Most developed nations do not consider GMOs to be safe. In fact, in more than 60 countries around the world, including Australia, Japan, and all of the countries in the European Union, there are significant restrictions or outright bans on the production and sale of GMOs. In the U.S. and Canada, GMOs have been approved based on studies conducted by the same corporations that created them and profit from their sale.

A growing body of evidence connects GMOs with health problems, environmental damage and violation of farmers’ and consumers’ rights.

Because GMOs are novel life forms, biotechnology companies have been able to obtain patents with which to restrict their use. As a result, the companies that make GMOs now have the power to sue farmers whose fields are contaminated with GMOs, even when it is the result of inevitable drift from neighboring fields. GMOs therefore pose a serious threat to farmer sovereignty and to the national food security of any country where they are grown, including the United States and Canada.

Over 80% of all GMOs grown worldwide are engineered for herbicide tolerance.
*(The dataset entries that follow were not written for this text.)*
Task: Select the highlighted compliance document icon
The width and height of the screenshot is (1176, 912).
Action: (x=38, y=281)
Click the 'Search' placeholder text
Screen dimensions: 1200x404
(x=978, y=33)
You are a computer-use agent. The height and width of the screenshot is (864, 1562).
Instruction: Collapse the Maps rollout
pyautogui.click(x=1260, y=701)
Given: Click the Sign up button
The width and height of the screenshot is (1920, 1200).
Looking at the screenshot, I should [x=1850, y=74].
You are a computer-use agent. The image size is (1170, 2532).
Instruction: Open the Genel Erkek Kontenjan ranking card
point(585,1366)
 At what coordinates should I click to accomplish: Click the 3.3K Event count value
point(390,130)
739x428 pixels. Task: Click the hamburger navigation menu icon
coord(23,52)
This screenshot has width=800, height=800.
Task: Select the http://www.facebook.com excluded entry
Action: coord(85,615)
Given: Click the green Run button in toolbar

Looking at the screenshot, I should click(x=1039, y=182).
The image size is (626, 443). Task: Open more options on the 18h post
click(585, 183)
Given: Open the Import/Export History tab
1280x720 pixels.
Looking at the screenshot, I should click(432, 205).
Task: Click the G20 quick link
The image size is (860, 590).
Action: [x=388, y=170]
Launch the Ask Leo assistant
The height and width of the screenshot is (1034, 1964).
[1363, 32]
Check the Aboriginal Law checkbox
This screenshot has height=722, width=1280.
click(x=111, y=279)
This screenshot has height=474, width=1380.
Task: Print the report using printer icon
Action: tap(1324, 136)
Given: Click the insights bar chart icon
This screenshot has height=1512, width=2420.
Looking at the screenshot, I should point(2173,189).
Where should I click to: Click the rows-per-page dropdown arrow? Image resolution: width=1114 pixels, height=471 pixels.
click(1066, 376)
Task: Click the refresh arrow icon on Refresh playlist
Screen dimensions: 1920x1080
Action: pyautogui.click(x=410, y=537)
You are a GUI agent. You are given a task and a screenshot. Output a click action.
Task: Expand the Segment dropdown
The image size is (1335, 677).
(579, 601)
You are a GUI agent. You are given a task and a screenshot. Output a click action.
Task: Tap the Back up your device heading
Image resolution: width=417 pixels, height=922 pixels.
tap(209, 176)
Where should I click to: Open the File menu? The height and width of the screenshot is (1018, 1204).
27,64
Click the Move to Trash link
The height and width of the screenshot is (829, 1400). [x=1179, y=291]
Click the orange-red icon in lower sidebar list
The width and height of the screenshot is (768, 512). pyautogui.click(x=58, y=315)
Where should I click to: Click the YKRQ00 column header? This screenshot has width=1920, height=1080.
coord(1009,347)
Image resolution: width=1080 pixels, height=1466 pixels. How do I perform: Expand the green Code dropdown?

As a result, use of toxic herbicides like Roundup has increased 15 times since GMOs were introduced. GMO crops are also responsible for the emergence of “super weeds” and “super bugs,” which can only be killed with ever more toxic poisons like 2,4-D (a major ingredient in Agent Orange). GMOs are a direct extension of chemical agriculture and are developed and sold by the world’s biggest chemical companies. The long-term impacts of GMOs are unknown, and once released into the environment these novel organisms cannot be recalled.

Much of the GMO corn and soy grown in North America is fed to animals, as is some of the canola and cotton. Which is why it is important to know what is in animal feed. If you are buying animal products from the store, look for the Non-GMO Project label or choose Certified Organic products.

GMOs have been intensely controversial. Proponents argue that the GMOs with pest and disease resistance can have beneficial applications particularly in developing nations. Those opposed argue that GMOs produce compounds (e.g., toxins, allergens) that have not before been consumed by humans and thus, are likely to be harmful. While this controversy rages on, a more immediate issue is that of labeling foods containing GMOs. Currently, there is no labeling requirement for genetically modified foods in the US where 91% of soybeans and 85% of corn planted are genetically modified, according to the USDA.